* [Text extract]:
┄┄┄┄┄┄┄┄┄┄

# Do NOT buy a Canon i Series printer

## orionrobots

These have very little if any support under any distribution of Linux.

My advice is to buy another brand - if it must be USB, and avoid Canon USB printers like the plague.

Their linux support is non-existant at worse, and unusable at best. There was a half-hearted attempt for a couple of models - with an RPM that only works on a certain version of redhat(none of mine), and tarballs that do not build as they require binaries that are unavailable.

USB Printers are not always this painful - but Canon have made their position clear that they are not interested in supporting us. Thats fine - I refunded my Canon i350, and bought a HP printer with a great deal of support.

Just to pass on the sentiment - if you bought one of these printers, take it back or sell it to a windows user who doesnt care, and buy a HP one - as you will have a greater chance of it working with your Linux machine.

Cheers

OrionRobots

----------

## Corona688

Epson USB printers also have quite good support under linux in my experience, the Stylus and Photo series in particular.

┄┄┄┄┄┄┄┄┄┄

* [Dataset content]:
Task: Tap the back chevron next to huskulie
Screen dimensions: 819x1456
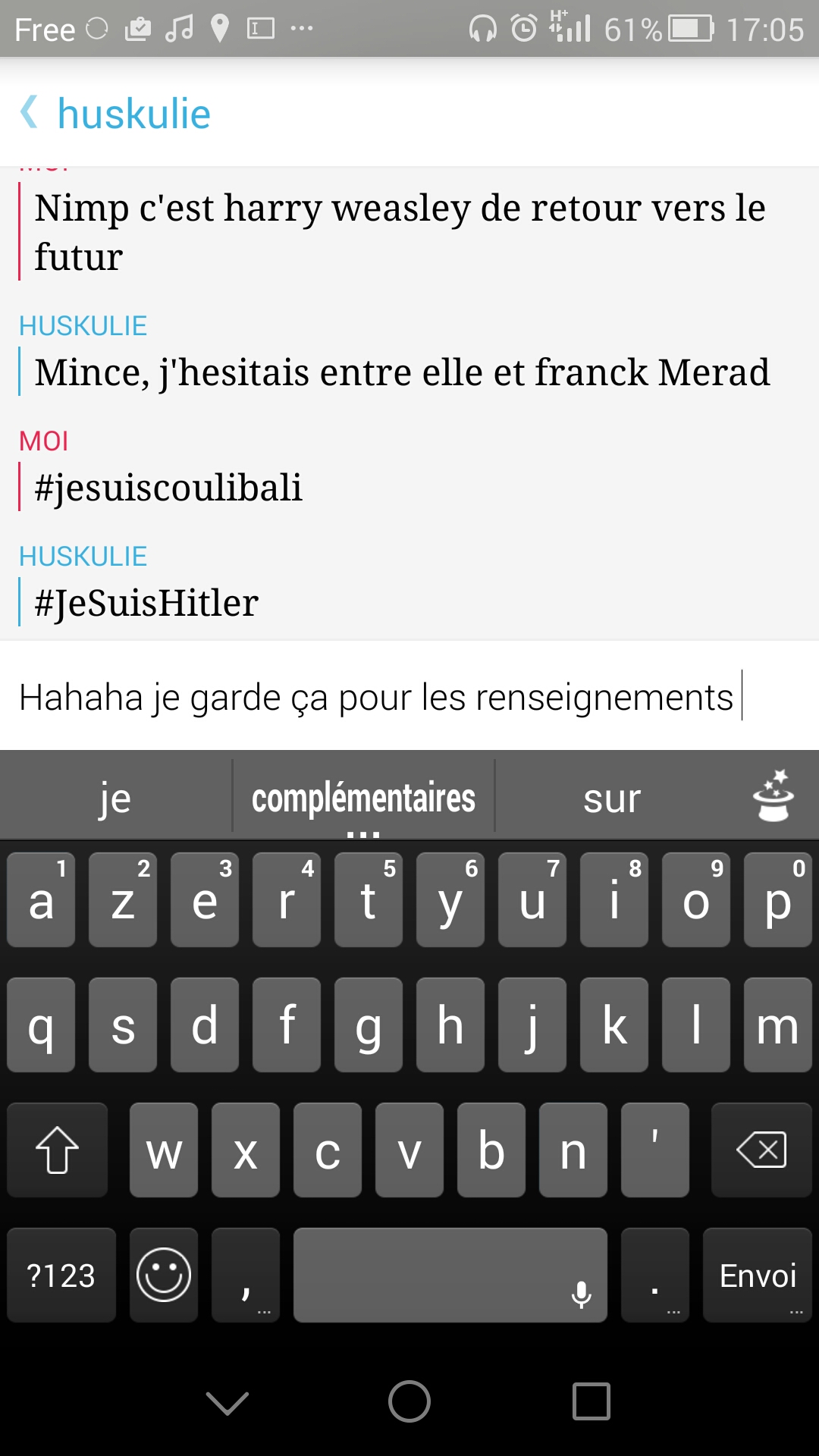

┄┄┄┄┄┄┄┄┄┄

* [Given exercise A]:
In the Canon printer thread, which printer did OrionRobots return for a refund?
* [Given exercise B]:
Continue the Canon printer thread from where it stops.
The data comes from a separate source.

* [Written answer A]:
The Canon i350.

* [Written answer B]:
----------

## jpc82

just to throw in my 2 cents.

I personally LOVE Epson printers.  My Epson 880 serves my whole family connected to a Gentoo File/Print server, and the quality is great.  Also, as long as you have the right use flags setup is very simple with cups.

However, the reason I truly love epson is becuase of the price of their ink.  I can get colour for $9CAD, and black for $7CAD.

I find it crazy that for many printers its just cheaper to buy a whole new printer(which comes with ink) then it is to by two new ink cartrages.

----------

## luugin

I recently got a canon i560 printer, and im very dissapointed in the lack of linux support for it. I've been windoze-free for over a year, but now im considering a dual-boot just to get the damn printer working.   :Sad: 

Will there eventually be support for this printer? How could one find out?

----------

## Evil Dark Archon

its pretty safe to say no and no way.

----------

## s2

I have a Canon i320...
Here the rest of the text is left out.